The Mission District is the city’s focal point for evictions and displacement of residents, and Mazda Majidi of ANSWER tied the colonization of the Mission to that of Columbus: “The Spanish monarchy and the rest of the monarchies in Europe thought that all this land was too good to be left to the Native people. They wanted it for themselves and to steal the resources, the land, everything…The big banks, the corporations, and the tech companies see San Francisco as too good of a land to be left for working people, Black and Brown people, and oppressed communities, so they just want to gentrify it, evict people, and push them out.”
Tina Landis of the Party for Socialism and Liberation justified labeling Mayor Ed Lee as a colonizer, revealing how he had “held a meeting last month with the big developers, and his comments showed clearly whose side he is on. He said, ‘It’s a good time for San Francisco: people are working, cranes are up, I can see them. There are some people who are fearful of change being too fast for them. I believe in change, there’s so much going on that’s so positive.’ This is our mayor; he doesn’t care about us in our communities being pushed out, struggling and having to work three jobs to pay rent.”
Richard Becker, Western Regional Coordinator of the ANSWER Coalition, described the Mayor’s practice of corporate giveaways, noting how he “decided to give Twitter a tax break for 10 years, and that was supposed to be good for the economy and good for all of us. It’s been especially bad for this community. By giving that tax break to Twitter and encouraging Twitter to come here, they brought in people who could pay rent that was three times what the residents here were paying…in this system the rights of private property and the rights of profit come before people.”

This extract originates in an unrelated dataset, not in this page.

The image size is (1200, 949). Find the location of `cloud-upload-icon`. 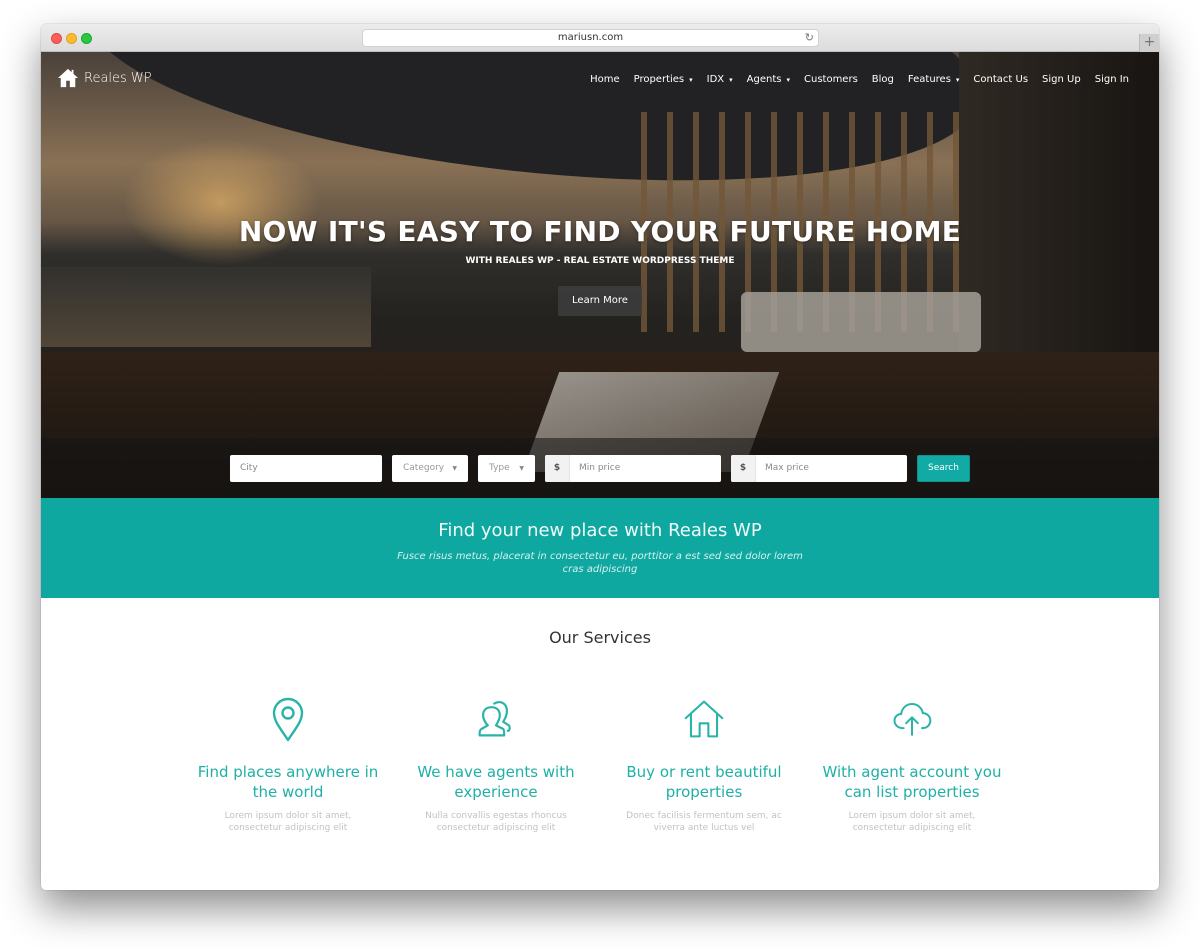

cloud-upload-icon is located at coordinates (912, 719).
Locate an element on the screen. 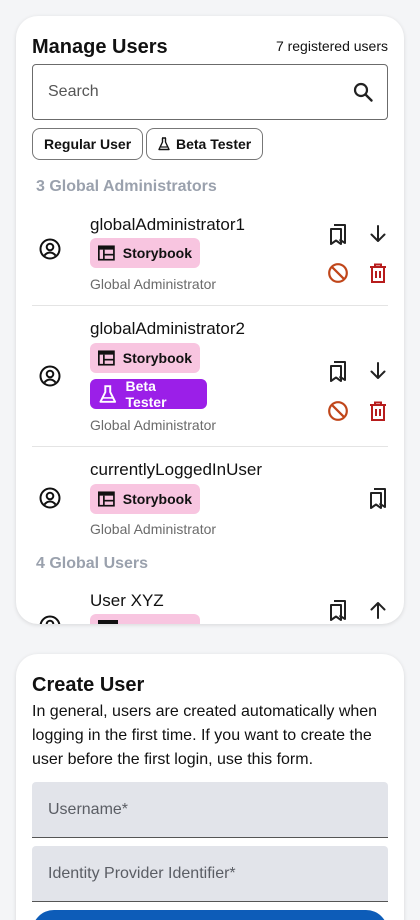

Vianney Casas, a local activist and poet from Tijuana, read a poem in which she described feeling torn between living in a dangerous Mexico and fighting other forms of injustice in the United States, which she referred to as “Gringolandia.” In an excerpt from the poem, she said, “I am Vianney and I don’t know which road to take. Should I take the one to Mexico where 6.4 women are murdered every day, or should I travel to Gringolandia, where there is only nine days this year where police haven’t killed a Black human
being…In Gringolandia my mother was arrested and deported because she couldn’t speak proper English and she had no money.”
With the influx of capital and the rise of the so-called “application economy” centering in San Francisco, the new Wall Street of the West has no patience for the needs of poor and working people. Whether it’s Mayor Lee granting concessions to luxury developers and hiding when anti-gentrification protests come knocking at his door, or as Donald Trump and members of both ruling-class parties make the racist call for the end to the cities’ “sanctuary” status for undocumented immigrants, it is clear that it is time for revolutionary change. Gentrification directly results from the capitalist economic system, and even with the perceived association of San Francisco as a safe-zone of progressivism, the city is in actuality a battleground of class warfare.

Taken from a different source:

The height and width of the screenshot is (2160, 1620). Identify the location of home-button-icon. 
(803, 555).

But while the city’s elites morph communities into playgrounds of the rich, the radical history of the Bay Area continues to manifest in growing movements against gentrification and capitalism itself. Face-saving solutions from the city’s liberals have turned Columbus Day into “Italian Heritage Day,” and any housing legislation that is proposed aims at protecting the interests of “good” landlords. But Columbus cannot be separated from genocide. Landlordism cannot be separated from the criminality of profiting off the sheltering of human beings. The Indigenous struggle of Native Americans to resist colonization and shed their oppressors reminds us that capitalism did not always govern this land. Their courage in the face of centuries of brutality inspires hope that the spirit of righteous rebellion will not be extinguished.